I have now removed the INA219 breakout board from my Arduino. It took quite a bit of work with the soldering iron to get it off. It is definitely toast. Putting 5v across it and it gets finger-burningly hot pretty quickly. So, I've ordered another one which should be here in a few days.

In the meantime I still wanted to try and get some more charge at 14.4V into my battery. As you may remember the last attempt to charge the battery stopped shortly into the constant 14.4v 'absorption' phase.

So I went old-skool and built a simple voltage divider using a 24K and 10K resistor on a breadboard. I calibrated in software against my digital voltmeter. I wrote a simple Arduino sketch to read the voltage from the analog input connected to the middle of the voltage divider and adjust a PWM pin connected to my MOSFET board accordingly.

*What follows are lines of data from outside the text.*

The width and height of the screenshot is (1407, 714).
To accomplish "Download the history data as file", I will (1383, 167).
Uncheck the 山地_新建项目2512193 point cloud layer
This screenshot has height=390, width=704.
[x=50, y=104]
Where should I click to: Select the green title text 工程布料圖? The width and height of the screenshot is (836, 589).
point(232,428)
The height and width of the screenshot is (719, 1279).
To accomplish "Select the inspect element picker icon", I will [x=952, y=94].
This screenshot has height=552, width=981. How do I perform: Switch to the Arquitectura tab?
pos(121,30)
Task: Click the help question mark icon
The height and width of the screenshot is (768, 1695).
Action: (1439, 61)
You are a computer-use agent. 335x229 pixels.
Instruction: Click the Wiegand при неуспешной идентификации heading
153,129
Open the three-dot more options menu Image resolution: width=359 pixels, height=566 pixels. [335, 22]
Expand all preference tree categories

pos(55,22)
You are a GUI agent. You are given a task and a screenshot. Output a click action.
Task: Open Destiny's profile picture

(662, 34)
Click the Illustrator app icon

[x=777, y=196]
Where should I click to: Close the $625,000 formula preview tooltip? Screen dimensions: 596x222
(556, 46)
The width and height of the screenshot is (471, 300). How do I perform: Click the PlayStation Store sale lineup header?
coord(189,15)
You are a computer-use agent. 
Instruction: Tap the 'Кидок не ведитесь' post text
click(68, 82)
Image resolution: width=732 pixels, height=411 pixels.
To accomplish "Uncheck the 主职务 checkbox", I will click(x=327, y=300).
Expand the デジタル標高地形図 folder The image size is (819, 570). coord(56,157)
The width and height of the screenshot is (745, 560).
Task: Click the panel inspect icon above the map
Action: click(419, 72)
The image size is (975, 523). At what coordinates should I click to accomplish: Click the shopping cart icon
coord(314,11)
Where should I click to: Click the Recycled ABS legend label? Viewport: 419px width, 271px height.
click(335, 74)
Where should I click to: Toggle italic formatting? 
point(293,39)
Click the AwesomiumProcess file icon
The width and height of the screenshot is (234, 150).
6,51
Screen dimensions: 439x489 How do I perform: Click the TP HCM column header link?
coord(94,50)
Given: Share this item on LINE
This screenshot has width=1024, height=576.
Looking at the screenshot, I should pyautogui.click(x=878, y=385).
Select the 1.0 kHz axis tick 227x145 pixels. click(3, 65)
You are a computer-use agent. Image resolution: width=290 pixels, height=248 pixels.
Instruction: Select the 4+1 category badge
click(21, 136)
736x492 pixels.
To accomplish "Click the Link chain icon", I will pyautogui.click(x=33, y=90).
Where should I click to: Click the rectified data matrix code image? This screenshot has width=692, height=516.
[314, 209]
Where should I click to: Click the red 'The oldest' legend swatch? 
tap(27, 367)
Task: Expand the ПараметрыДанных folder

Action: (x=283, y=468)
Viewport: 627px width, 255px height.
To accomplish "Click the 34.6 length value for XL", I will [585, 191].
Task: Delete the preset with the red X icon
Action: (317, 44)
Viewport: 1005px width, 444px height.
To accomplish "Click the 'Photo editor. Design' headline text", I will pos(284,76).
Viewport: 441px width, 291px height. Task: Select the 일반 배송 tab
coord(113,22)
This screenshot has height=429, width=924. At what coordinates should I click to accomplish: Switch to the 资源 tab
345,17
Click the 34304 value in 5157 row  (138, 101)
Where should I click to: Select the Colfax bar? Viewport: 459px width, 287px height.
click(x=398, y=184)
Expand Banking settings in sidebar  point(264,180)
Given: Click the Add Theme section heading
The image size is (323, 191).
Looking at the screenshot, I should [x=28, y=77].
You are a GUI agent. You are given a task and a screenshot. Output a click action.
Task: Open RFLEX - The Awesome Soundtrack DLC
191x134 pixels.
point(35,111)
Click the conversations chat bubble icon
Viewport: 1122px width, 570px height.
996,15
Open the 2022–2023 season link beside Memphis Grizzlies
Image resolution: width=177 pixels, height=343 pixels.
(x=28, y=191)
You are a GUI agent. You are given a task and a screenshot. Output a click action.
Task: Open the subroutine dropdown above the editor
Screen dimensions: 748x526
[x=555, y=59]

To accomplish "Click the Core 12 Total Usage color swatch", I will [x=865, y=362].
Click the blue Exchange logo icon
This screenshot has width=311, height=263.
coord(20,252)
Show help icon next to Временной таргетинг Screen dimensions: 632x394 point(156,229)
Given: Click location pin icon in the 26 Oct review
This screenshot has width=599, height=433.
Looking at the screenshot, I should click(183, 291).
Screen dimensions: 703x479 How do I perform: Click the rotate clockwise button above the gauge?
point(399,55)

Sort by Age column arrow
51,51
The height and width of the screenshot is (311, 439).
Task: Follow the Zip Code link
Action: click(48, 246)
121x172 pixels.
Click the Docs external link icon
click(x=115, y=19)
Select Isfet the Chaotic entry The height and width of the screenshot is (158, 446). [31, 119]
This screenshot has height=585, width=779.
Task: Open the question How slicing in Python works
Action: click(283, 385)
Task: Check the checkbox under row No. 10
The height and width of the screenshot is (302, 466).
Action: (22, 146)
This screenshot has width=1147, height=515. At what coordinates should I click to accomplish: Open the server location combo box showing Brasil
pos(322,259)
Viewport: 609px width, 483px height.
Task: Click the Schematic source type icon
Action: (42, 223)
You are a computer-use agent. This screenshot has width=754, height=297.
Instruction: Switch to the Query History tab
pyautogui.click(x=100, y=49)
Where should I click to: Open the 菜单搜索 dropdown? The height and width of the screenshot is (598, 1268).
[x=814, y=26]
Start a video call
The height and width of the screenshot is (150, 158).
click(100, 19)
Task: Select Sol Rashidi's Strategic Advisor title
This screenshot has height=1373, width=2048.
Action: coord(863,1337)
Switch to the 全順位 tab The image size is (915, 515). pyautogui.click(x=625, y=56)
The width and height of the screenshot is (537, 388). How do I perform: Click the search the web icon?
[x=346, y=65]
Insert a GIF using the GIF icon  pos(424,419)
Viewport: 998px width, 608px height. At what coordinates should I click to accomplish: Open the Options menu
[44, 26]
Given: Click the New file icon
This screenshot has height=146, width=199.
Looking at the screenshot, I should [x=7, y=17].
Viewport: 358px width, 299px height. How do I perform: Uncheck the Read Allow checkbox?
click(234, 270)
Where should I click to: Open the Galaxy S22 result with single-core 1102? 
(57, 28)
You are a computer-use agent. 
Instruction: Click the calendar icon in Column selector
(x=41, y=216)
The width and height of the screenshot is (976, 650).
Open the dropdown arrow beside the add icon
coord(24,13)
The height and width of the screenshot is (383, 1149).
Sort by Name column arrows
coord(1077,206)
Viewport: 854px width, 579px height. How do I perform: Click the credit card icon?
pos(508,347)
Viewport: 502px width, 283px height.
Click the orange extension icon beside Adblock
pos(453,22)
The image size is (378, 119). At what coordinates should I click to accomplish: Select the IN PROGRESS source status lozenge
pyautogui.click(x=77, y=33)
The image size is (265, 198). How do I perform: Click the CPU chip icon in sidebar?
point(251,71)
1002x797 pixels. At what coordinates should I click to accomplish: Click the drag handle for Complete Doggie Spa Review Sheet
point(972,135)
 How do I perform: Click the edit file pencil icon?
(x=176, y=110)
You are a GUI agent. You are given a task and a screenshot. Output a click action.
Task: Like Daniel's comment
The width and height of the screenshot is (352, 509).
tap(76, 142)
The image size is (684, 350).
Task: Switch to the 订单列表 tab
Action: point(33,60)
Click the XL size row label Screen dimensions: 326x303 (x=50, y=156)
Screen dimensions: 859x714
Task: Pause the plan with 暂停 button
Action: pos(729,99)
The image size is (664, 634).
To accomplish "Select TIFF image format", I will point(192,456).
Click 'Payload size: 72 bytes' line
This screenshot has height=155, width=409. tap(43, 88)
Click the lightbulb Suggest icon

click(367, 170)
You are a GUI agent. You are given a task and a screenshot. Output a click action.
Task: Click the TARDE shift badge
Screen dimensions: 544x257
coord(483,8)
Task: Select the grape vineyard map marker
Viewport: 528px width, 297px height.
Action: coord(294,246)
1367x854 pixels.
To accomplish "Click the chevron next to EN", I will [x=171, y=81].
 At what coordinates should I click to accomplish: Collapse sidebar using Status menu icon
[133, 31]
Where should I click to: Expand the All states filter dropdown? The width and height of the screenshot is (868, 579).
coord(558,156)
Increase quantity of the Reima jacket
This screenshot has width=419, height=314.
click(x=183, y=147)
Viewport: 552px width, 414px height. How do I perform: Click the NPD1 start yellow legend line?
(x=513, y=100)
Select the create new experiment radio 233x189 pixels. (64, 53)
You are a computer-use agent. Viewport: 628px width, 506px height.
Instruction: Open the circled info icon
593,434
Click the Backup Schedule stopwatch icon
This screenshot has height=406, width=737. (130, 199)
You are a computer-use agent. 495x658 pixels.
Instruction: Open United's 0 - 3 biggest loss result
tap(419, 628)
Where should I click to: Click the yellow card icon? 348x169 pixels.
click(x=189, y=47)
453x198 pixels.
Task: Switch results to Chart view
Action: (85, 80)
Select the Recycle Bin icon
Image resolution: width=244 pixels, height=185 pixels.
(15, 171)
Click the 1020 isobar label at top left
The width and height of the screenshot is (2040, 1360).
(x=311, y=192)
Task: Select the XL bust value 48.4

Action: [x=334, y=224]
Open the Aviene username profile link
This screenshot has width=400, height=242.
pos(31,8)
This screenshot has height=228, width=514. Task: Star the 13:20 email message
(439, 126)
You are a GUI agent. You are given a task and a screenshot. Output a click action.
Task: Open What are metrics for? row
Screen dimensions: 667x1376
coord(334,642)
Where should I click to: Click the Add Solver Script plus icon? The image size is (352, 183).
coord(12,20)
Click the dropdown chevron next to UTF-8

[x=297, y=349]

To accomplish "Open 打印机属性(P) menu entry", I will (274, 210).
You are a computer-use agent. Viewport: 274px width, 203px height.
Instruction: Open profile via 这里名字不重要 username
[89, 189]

I tuned the algorithm a bit to try and stop the oscillation I was seeing before:

void loop() {
  last_voltage = voltage;
  // read the input on analog pin 0:
  int sensorValue = analogRead(A0);
  // Convert the analog reading (which goes from 0 - 1023) to a voltage (0 - 5V):
  voltage = sensorValue * (5.0 / 1023.0) * ((25+10.0)/10.0) * 0.989;
  // print out the value you read:

  if (voltage > 14.4 && voltage >= last_voltage) {
    output_level -= 1;
    if (output_level < 0) {
      output_level = 0;
  } else {
     output_level += 1;
     if (output_level > 255) {
      output_level = 255;
  analogWrite(6, output_level);

It seems to work and when the charger got to 14.40V it kept pretty close to that value and only oscillated by about 0.01V.

Arduino and breadboard with voltage divider on it to read voltage from battery

I am not able to log the current and voltage like before, so can't produce any graphs, but at least I can give the battery a good absorption charge. I can hear a bit of bubbling going on, so will check in a bit and may adjust the voltage down a bit if it gets too much.